By: Lisa Rode
Since the contentious election of 2020, state legislatures across the country have been proposing and passing an unprecedented number of election administration laws. The Brennan Center for Justice published a report in October that inventories and categorizes the laws enacted in 2021. According to the report, about nineteen states “have enacted 33 laws that will make it harder for Americans to vote.” These voting restrictions include short windows for mail voting, limited days and hours for early voting, elimination of election day registration, and stringent voter ID requirements. At the same time, about twenty-five states “have enacted 62 laws with provisions that expand voting access.” These voting expansions include more options for mail voting, improved language and disability support, expanded election day registration, and lenient voter ID requirements.
For the most part, these new laws break cleanly along partisan lines. Nearly all of the laws restricting voting access were passed in states where Donald J. Trump won in 2020 and the state legislatures are controlled by Republicans.1 Correspondingly, nearly all of the laws expanding voter access were passed in states where Joseph R. Biden won in 2020 and the state legislatures are controlled by Democrats.1 Earlier this year, Michael Adams, Kentucky’s Secretary of State, offered a pithy explanation of this division when he claimed that “Republicans, in some cases, have a myopic obsession with security and don’t think about the access side. Democrats, in some cases, have a myopic view about access and don’t care about the security side.” While one can reasonably argue that his characterization is not an entirely accurate analysis of either party’s positions or intentions, it does, at a high level, capture the extent to which the parties’ perspectives on election integrity are antithetical to one another. As a general rule, Republicans aim to restrict voter access ostensibly to combat fraud while Democrats aim to expand voter access to foster broad participation.
There is much that can be said about this stark division along party lines. Not the least of which are the debates about voter fraud and the contentions that both parties are proposing the laws that “give themselves an edge in winning elections.” An analysis of those debates is beyond the scope of this post. There are two things, however, that are beyond dispute. The first is that voting restrictions place outsized burdens on minorities and disadvantaged communities. The second is—as the Brennan Center observed—that “access to the right to vote increasingly depends on the state in which a voter happens to reside.”
Disparate access to the right to vote harms minorities and disadvantaged communities very specifically and the nation more broadly. It prevents equal participation by all eligible voters within and across state lines, and violates the Equal Protection Clause of the Fourteenth Amendment which bars “needlessly imposing substantial burdens” on the fundamental right to vote. Moreover, unequal opportunity to participate “severely compromise[s] democracy” in that election results do not accurately “reflect the will of the people.”
With federal legislation, Congress could ameliorate the disparity in voter access across the states as it did when it enacted the Voting Rights Act of 1965 to address stark disparities in state election laws that denied the vote to minorities during the civil rights movement. Congressional Democrats have, in fact, introduced two pieces of federal legislation aimed at fostering and securing the equal opportunity to vote at the national level. The “Freedom to Vote Act” and the “John R. Lewis Voting Rights Advancement Act of 2021” set national standards for election administration, congressional districting, and campaign financing. These standards generally align with laws enacted in Democratic-led states and would preempt “much of what Republican state lawmakers are trying to constrict.” However, neither bill is likely to gain Senate approval because of partisan gridlock.
In parallel, public interest groups and individuals are challenging (primarily) voting restrictions in state and federal courts. The Brennan Center is currently tracking over fifty state election law related claims across seventeen states. These lawsuits assert violations of not only the Fourteenth Amendment but also Section 2 of the Voting Rights Act, and the First and Fifteenth Amendments. Some of the laws being challenged may well be difficult to defend in certain courts. The suits that succeed in invalidating them may provide some measure of relief.
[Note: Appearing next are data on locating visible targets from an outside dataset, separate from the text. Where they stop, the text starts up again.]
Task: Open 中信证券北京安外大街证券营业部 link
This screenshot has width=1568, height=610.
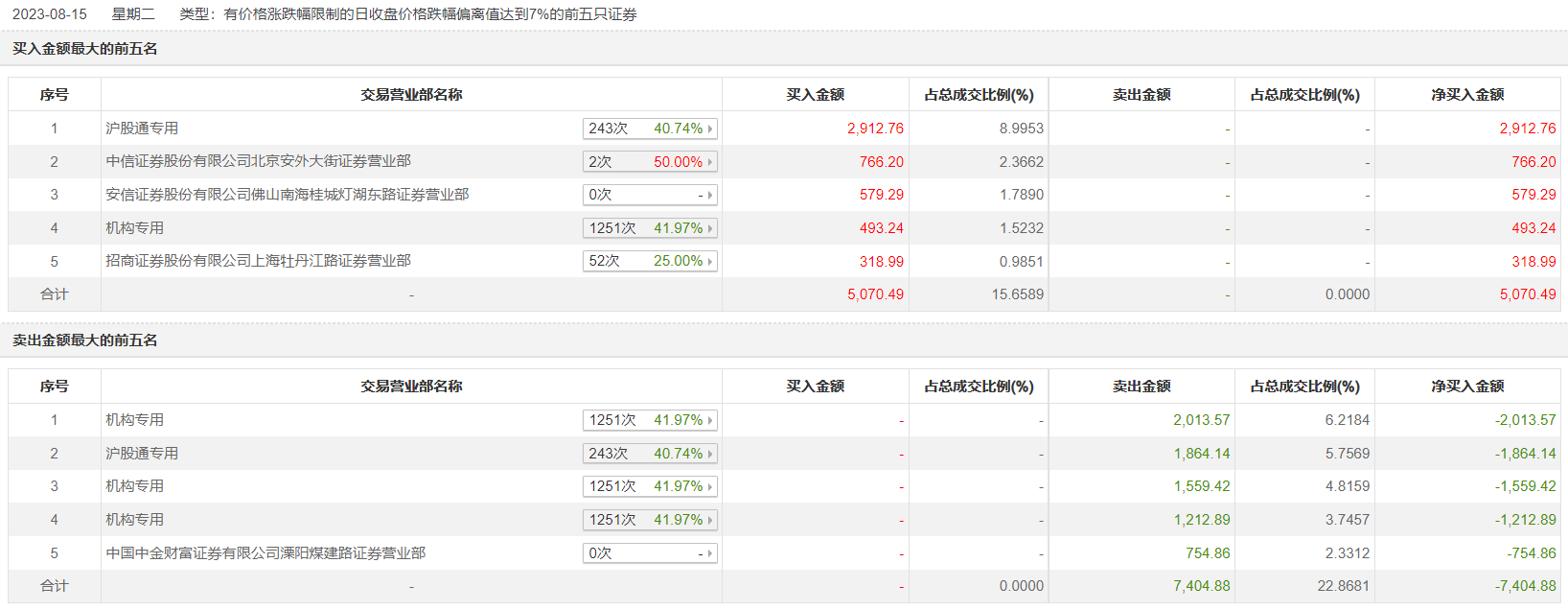Action: [x=258, y=161]
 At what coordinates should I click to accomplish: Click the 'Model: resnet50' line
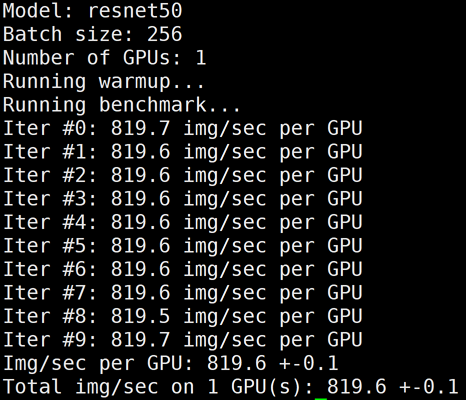coord(92,11)
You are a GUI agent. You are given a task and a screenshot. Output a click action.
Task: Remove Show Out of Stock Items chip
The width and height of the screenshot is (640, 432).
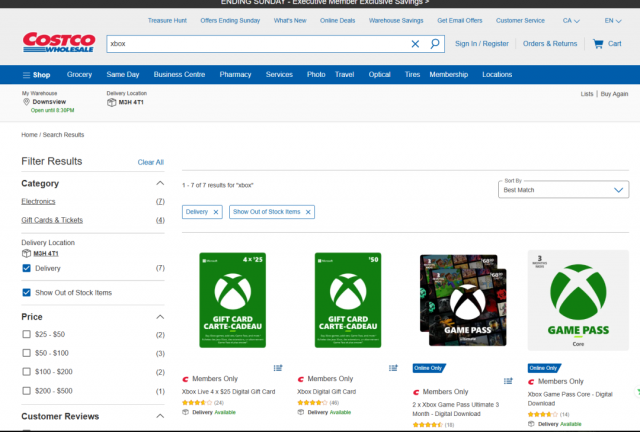(x=309, y=212)
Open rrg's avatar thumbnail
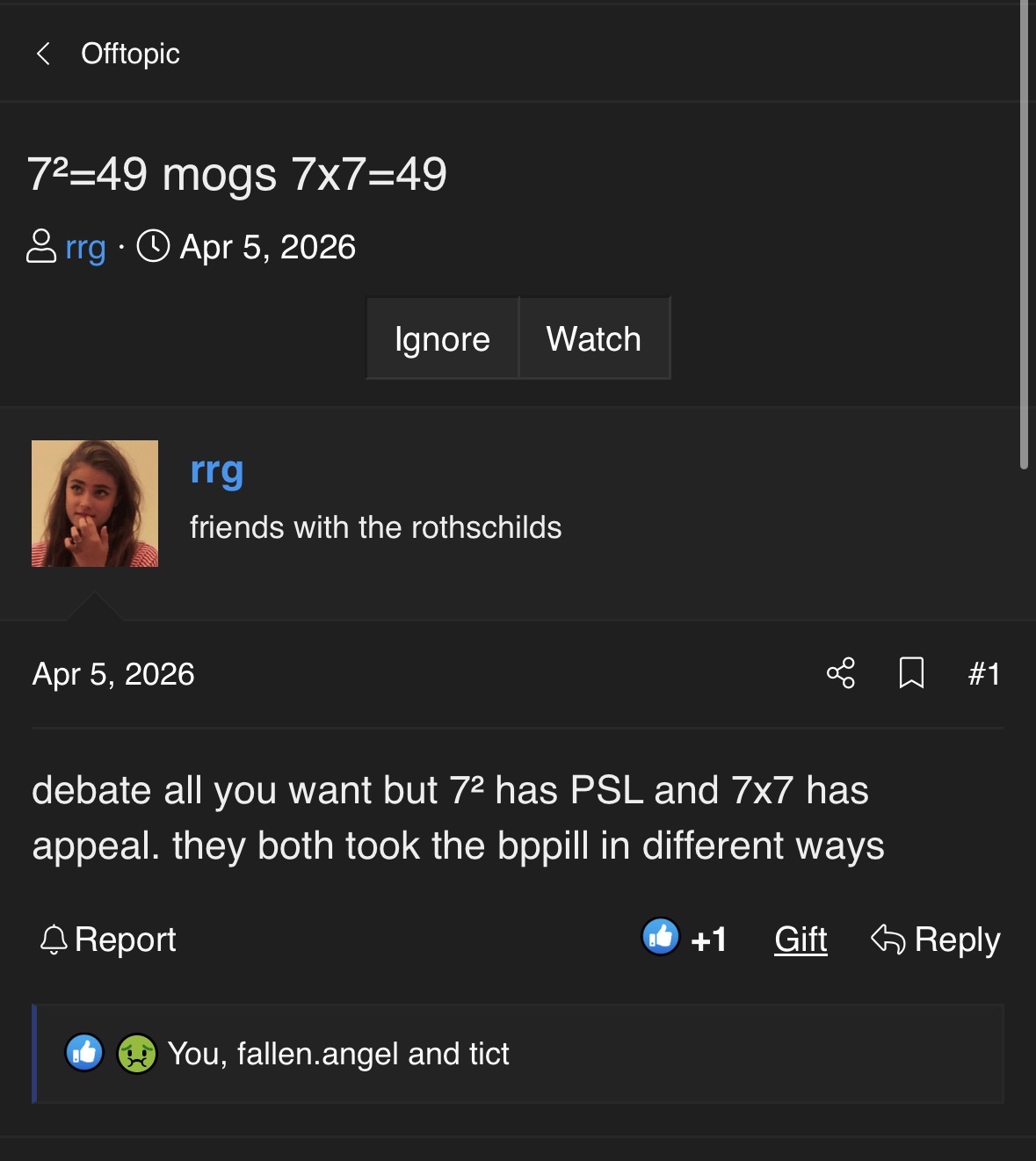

However, they likely will be too little and, given the protracted timelines associated with litigation, too late to fully redress the disparity in voter access across the states for the next several election cycles.
Thus, as of now, it is unclear how to comprehensively redress the disparity in voter access that the spate of new laws has created. It is unclear how to reduce the risk of the voting restrictions in place today “amount[ing] to the most dramatic curtailment of ballot access since the late-19th century.” It is clear that the ardent and organized involvement of many institutions, communities, and individuals is required to send a message that the right for all to participate equally in the political process, the most fundamental of constitutional rights, still matters and is worth fighting for.
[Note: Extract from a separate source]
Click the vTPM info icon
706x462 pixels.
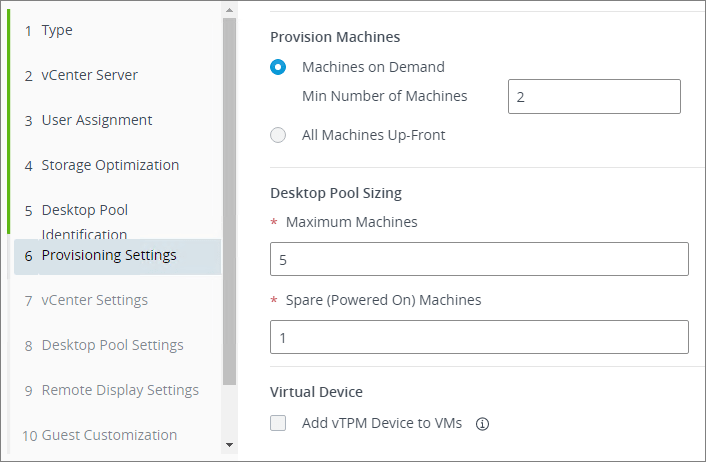click(482, 424)
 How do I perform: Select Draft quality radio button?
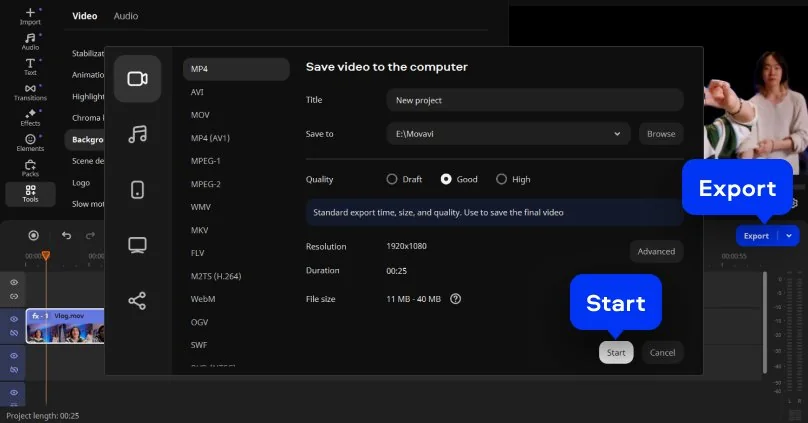pos(392,179)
[1] See the Brennan Center report maps, CNN 2020 presidential election results map, and Ballotpedia state legislature partisan composition maps.
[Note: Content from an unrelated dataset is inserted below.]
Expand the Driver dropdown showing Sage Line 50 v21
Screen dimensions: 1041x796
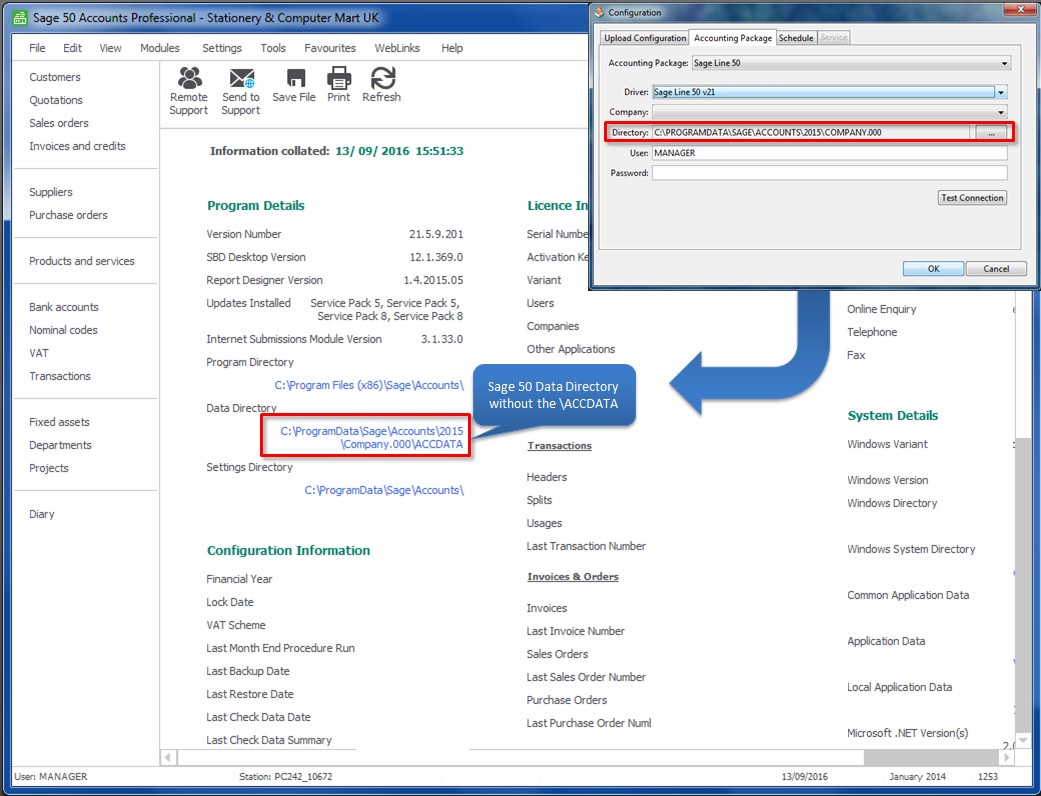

Lisa is currently a 2L at ASU’s Sandra Day O’Connor College of Law. After completing graduate work in the sociology of sustainable development, she unexpectedly fell into a career building e-commerce, digital payment, and biometric authentication software. Those two worlds informed her initial legal interests in sustainable water policy and data privacy protection. After the first year of law school, those interests have expanded to include immigration policy, election integrity, and post-conviction relief.